There’s nothing wrong with having structure in your life (in fact, that itself can be creatively useful), but mixing up what you do will mix up how you think, leading to more unique, more creative insights.

4. It increases your ability to empathise

Whether you’re an artist or an entrepreneur, understanding your audience is hugely important in the creative process. Alongside reading fiction, being alone is one of the best ways to increase your ability to empathize and understand others, especially people who are particularly different from yourself and with whom you might not normally socialize.

Empathy, of course, is just one of these benefits, but the ability to empathize with someone and to understand her emotions, desires, and motivations is to get inside a person’s head, a skill that is invaluable for designing, writing, or nearly any other creative pursuit.

5. You stop absorbing other people’s ideas

Often times we don’t realize just how much we’re influenced by those we surround ourselves with until we’re alone and can reflect on what we really want, rather than what those around us expect from us.
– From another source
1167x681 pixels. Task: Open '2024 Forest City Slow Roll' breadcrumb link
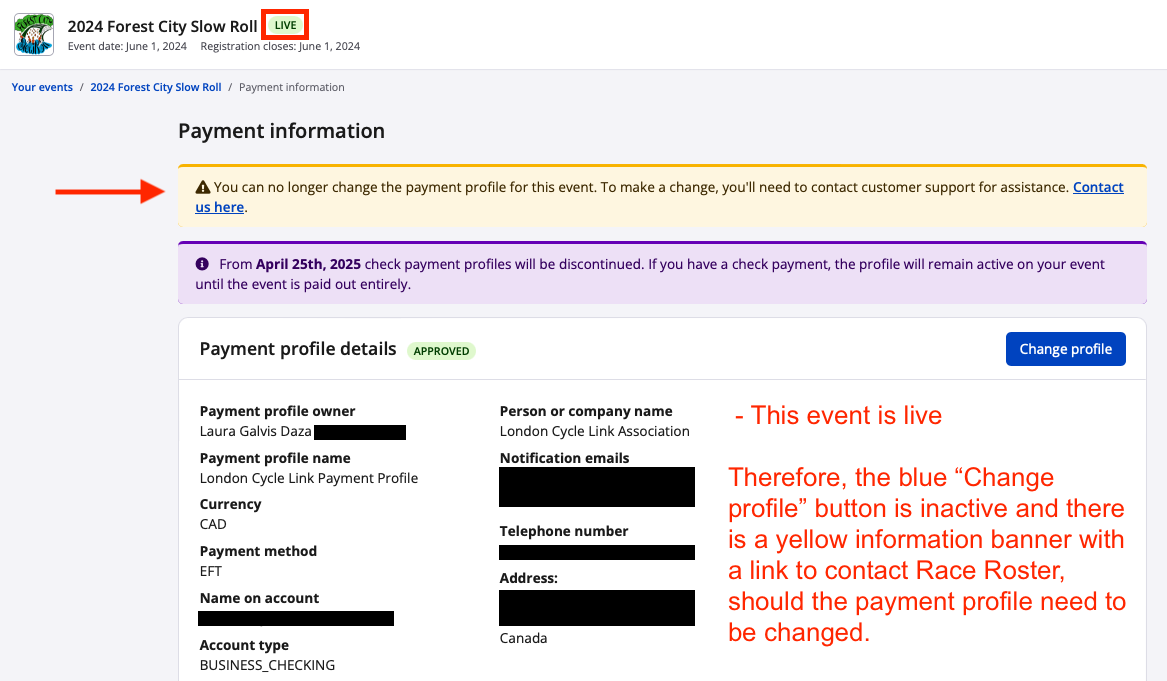[156, 87]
In fact, the entrepreneur and speaker Jim Rohn claims, “You are the average of the five people you spend the most time with.”

With this in mind, it’s useful to push society away for brief periods of time so we can assess ourselves for who we want to be, not for who others want us to be. By doing so, we can become more in touch with what makes us special and what unique perspectives we bring the table. If we don’t take time to disconnect from society, we’ll never know who we really are, what makes us special, and what we’re able to creatively contribute. If you have creative strengths but never bothered to find out what they are, then there’s no point in even having them.
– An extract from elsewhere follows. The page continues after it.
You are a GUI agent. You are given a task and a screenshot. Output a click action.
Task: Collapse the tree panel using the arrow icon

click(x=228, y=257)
6. It gives you an excuse to make your creative passions a priority

It seems so obvious but what do so many of us do when we have precious time to ourselves: Watch television? Read? Listen to music? Tune out our thoughts? What if we were more intentional about our alone time? What if we used it to think through complex, creatively rigorous decisions instead of blurring it out with various activities?

“For me I use alone time as just another resource, perhaps one of the most valuable I have,” said Matthew Turcott, who founded and manages a tech support start-up. “[Having the] time to think… means making better, more informed decisions rather than quick decisions that I will likely regret down the road.” Turcott also says most of his ideas come to him while he’s out walking. So rather than putting earphones in and drowning out the noise or even reading a book or watching a show on your iPad, use your precious alone time to think creatively. Because spending time alone, when done right, can pay serious dividends.

Stop being busy, start being creative

“There is something very liberating for people about being on their own,”saidsociologist Eric Klinenberg. “They’re able to establish some control over the way they spend their time. They’re able to decompress at the end of a busy day in a city… and experience a feeling of freedom.”

Stepping back from society is an exciting prospect, but it must be done carefully. There is a razor-thin line between being alone in solitude, which allows us to be open to creative ideas, and, much more negatively, being lonely and anxious, which tends to shut us down mentally.

So, don’t leave society, but engage in it differently. Set yourself apart–strive to break habits, to savor and utilize your alone time, to find out your unique perspectives, to engage in meta-cognition, to create stronger memories. You might be pleasantly surprised at how your creative pursuits being to bloom into your everyday life.